I think another point being lost in this quick overview is the strong individual variability in response to mindfulness. As with many other therapeutic approaches, a lot of people benefit but a few will experience negative effects; it should be noted that mindfulness comes with risks (it may be that people prone to panic attacks in particular should exercise caution). More common than an actively unpleasant reaction is the feeling that "mindfulness simply isn't of interest for me". This decision that it "doesn't float my boat" may happen after a few sessions (I suspect Whippman falls within this group) or oftentimes the minute someone hears a brief description of what mindfulness is. And if mindfulness doesn't make someone tick, and other activities do, then good for them. 

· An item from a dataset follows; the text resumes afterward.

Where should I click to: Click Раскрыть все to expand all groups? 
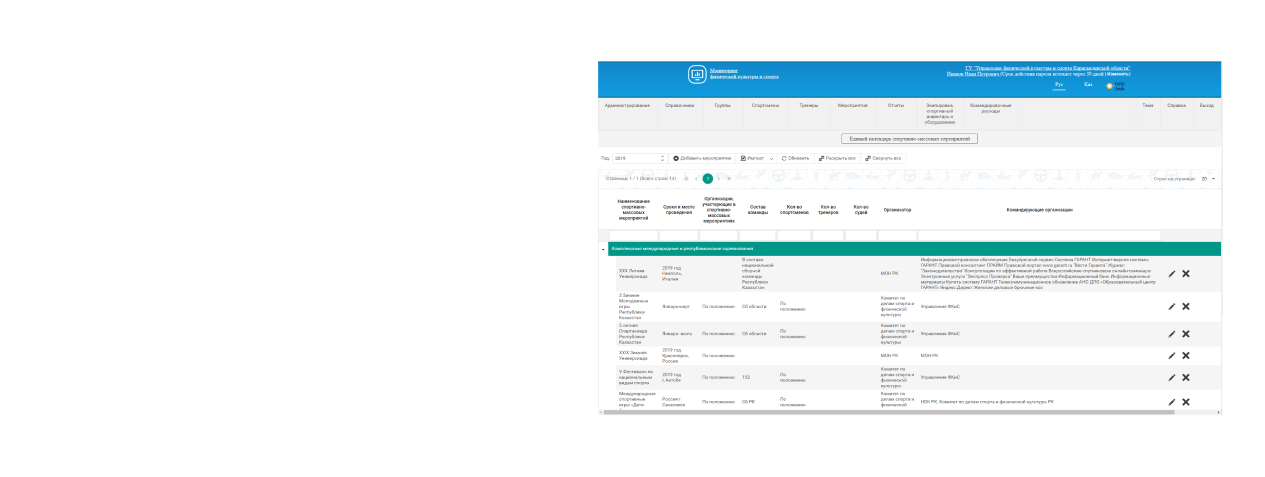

But perhaps the conclusion I'm most concerned that people will draw from this article is not that mindfulness will have no major effect overall in randomised controlled trials compared to a strong active control (which could happen due to strong individual differences in response), but rather that mindfulness does nothing at all-that it is a kind of homeopathy of the mind, when it fact it can have quite profound effects on the way people think, often for good, but sometimes in more ambivalent or even negative ways as well.

In any case, if the dishes are a pain in the neck, feel free to mentally travel wherever your imagination may take you. And if that is where your mind is at present, try to experience the fun as fully as you can!